# START OF RECORDS SUPPLIED
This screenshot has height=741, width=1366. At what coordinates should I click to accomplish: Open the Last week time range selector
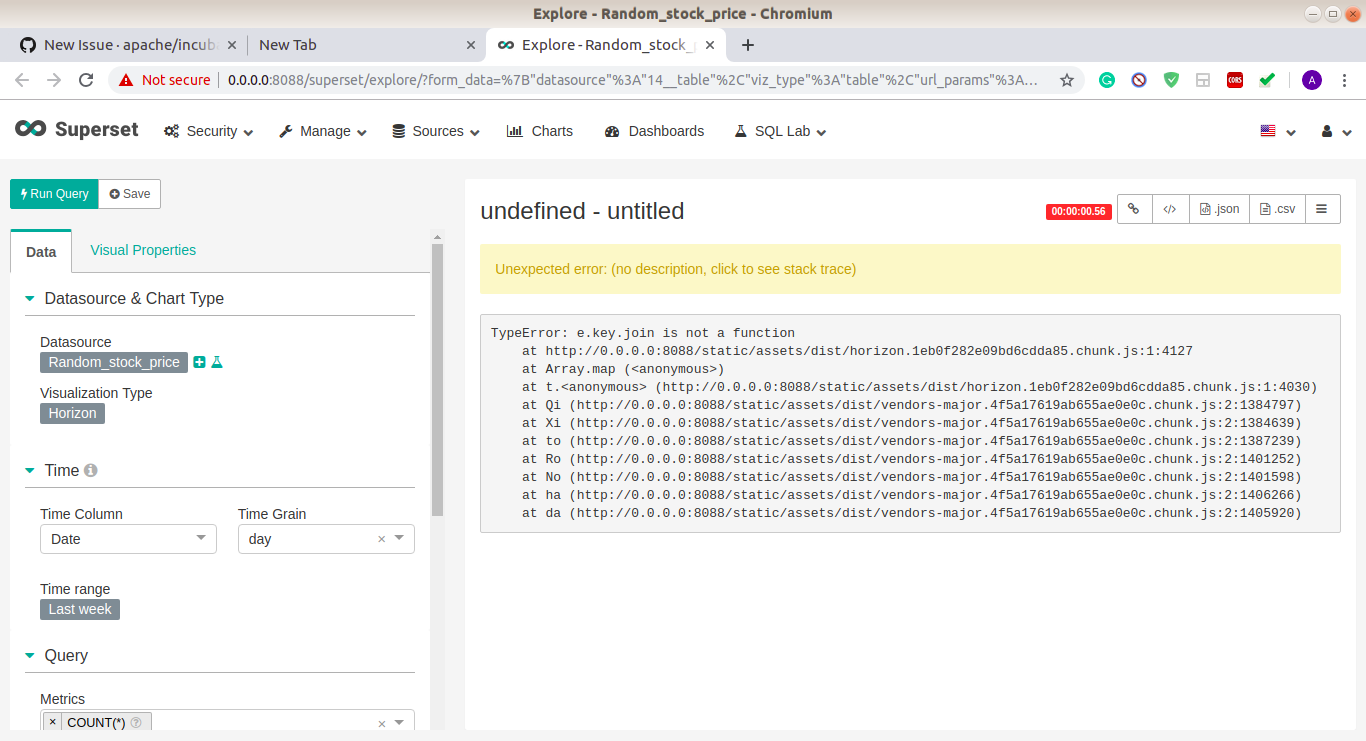pyautogui.click(x=79, y=609)
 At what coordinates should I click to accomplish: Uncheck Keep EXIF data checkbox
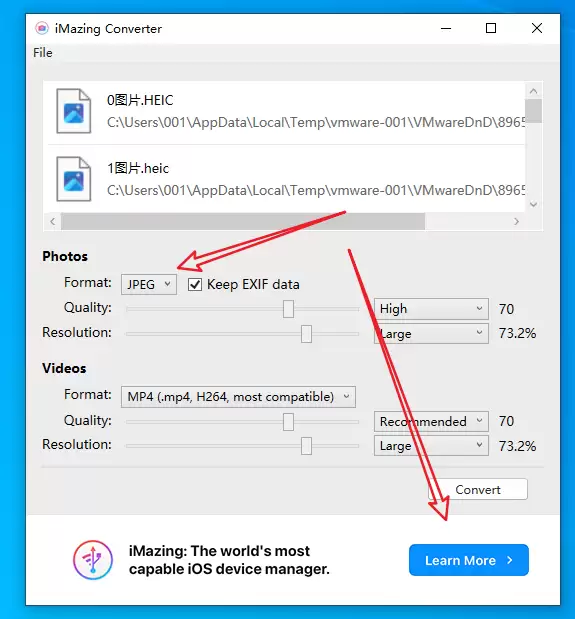pos(195,284)
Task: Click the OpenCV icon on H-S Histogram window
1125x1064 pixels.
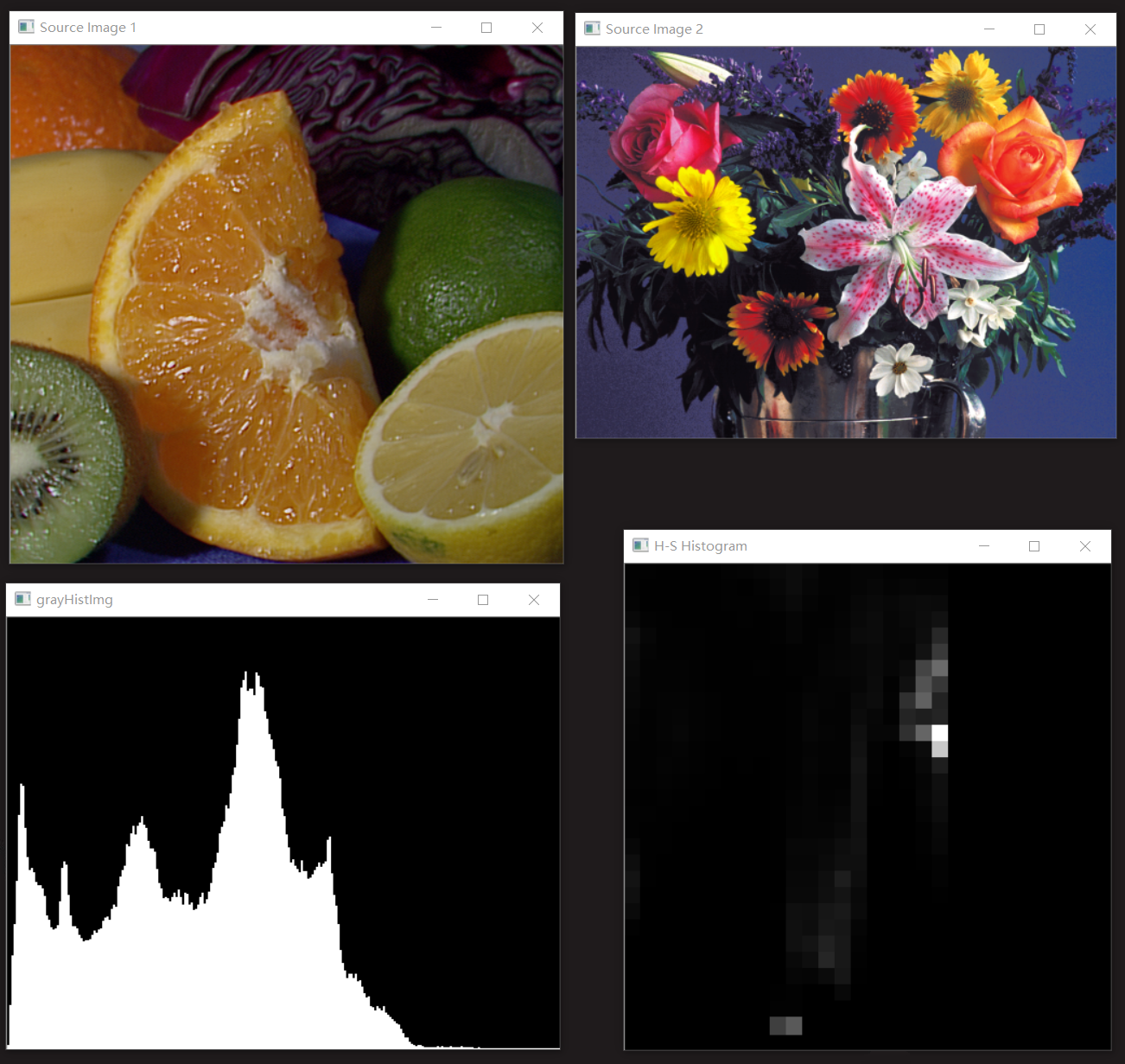Action: [641, 545]
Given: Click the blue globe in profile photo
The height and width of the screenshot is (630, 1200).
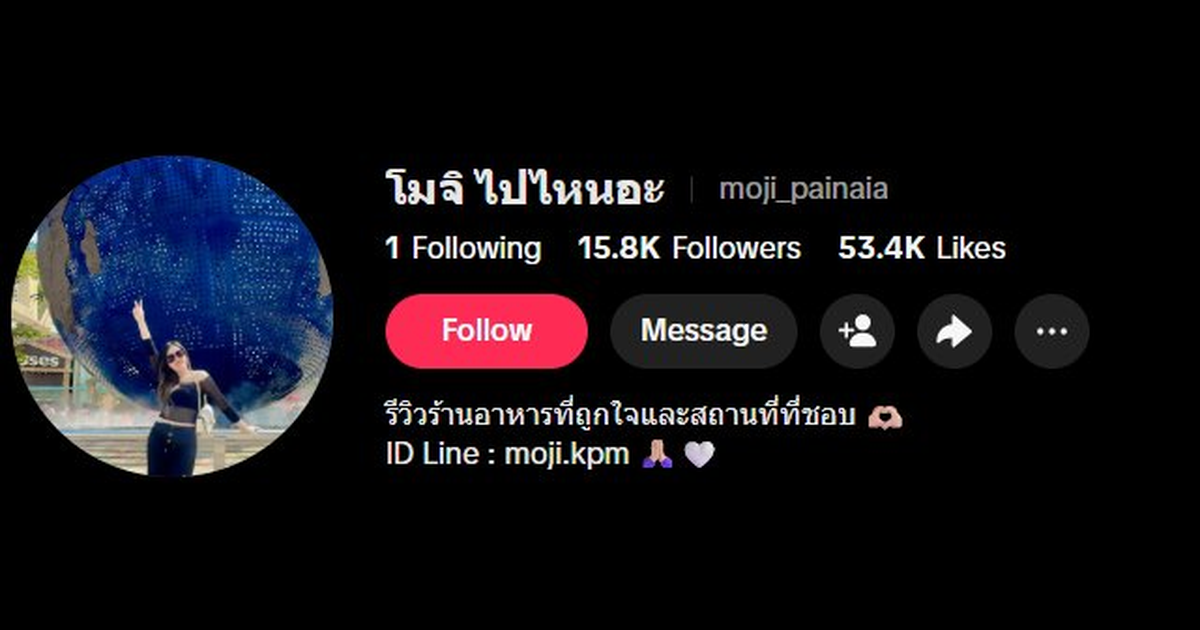Looking at the screenshot, I should (190, 270).
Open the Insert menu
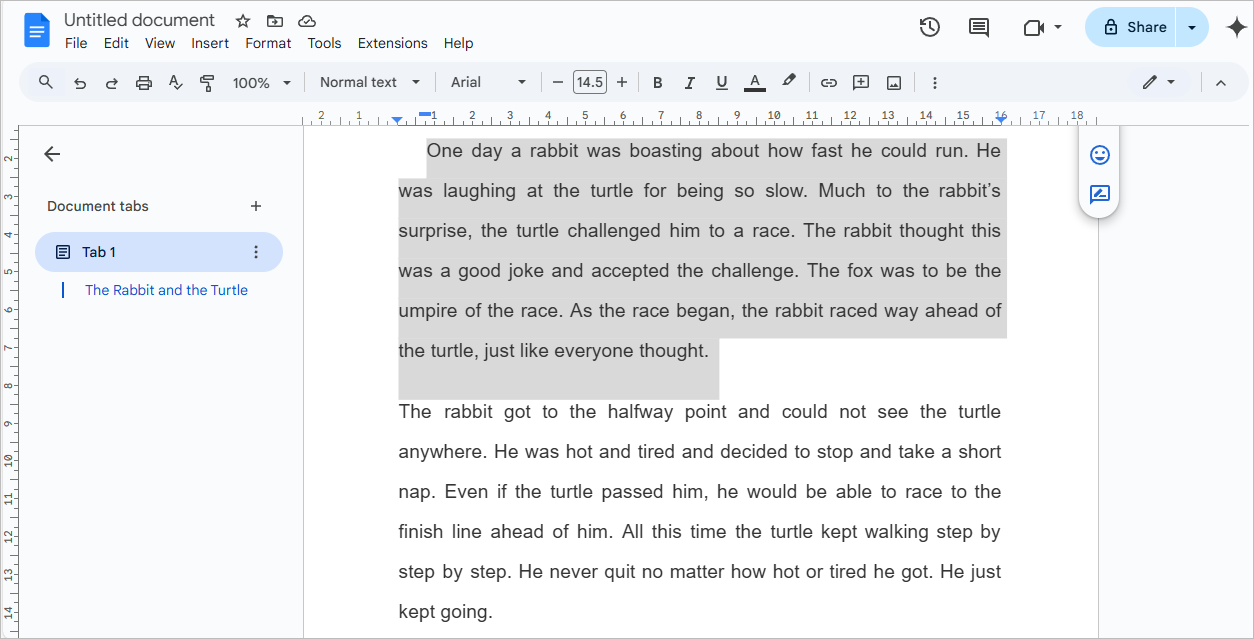 210,43
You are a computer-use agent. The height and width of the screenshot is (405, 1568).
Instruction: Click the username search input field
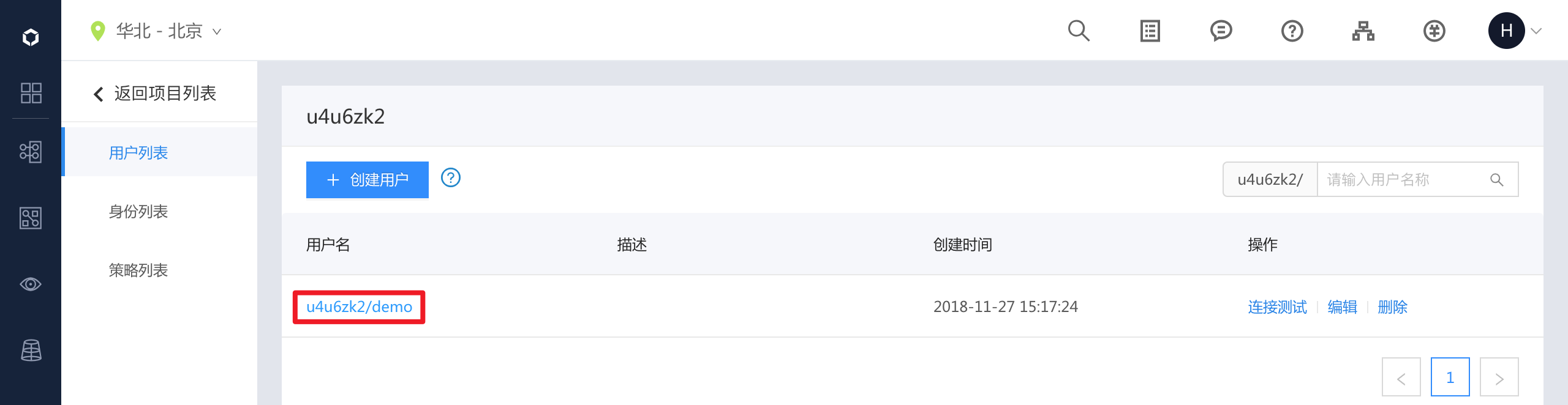tap(1403, 180)
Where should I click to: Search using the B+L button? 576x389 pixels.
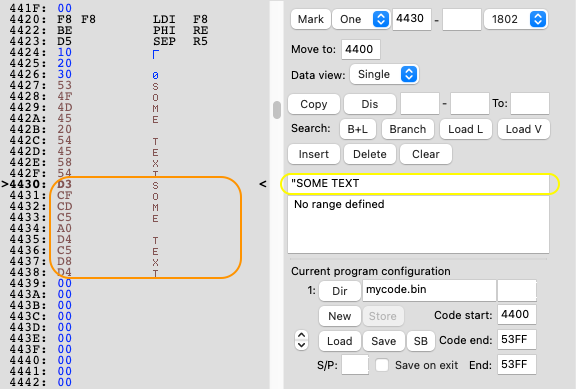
# END OF RECORDS SUPPLIED
◆ WRITTEN TASK
Return every one of the records above word for word, keeping the original line breaks and leaving out the pictures.

◆ SOLUTION FOR THIS EXERCISE
This screenshot has height=741, width=1366. At what coordinates should I click to accomplish: Open the Last week time range selector
pyautogui.click(x=79, y=609)
 At what coordinates should I click to accomplish: Uncheck Keep EXIF data checkbox
pos(195,284)
Task: Click the OpenCV icon on H-S Histogram window
1125x1064 pixels.
Action: [641, 545]
Given: Click the blue globe in profile photo
The height and width of the screenshot is (630, 1200).
Looking at the screenshot, I should (190, 270).
Open the Insert menu
 210,43
You are a computer-use agent. The height and width of the screenshot is (405, 1568).
Instruction: Click the username search input field
tap(1403, 180)
Where should I click to: Search using the B+L button? 576x389 pixels.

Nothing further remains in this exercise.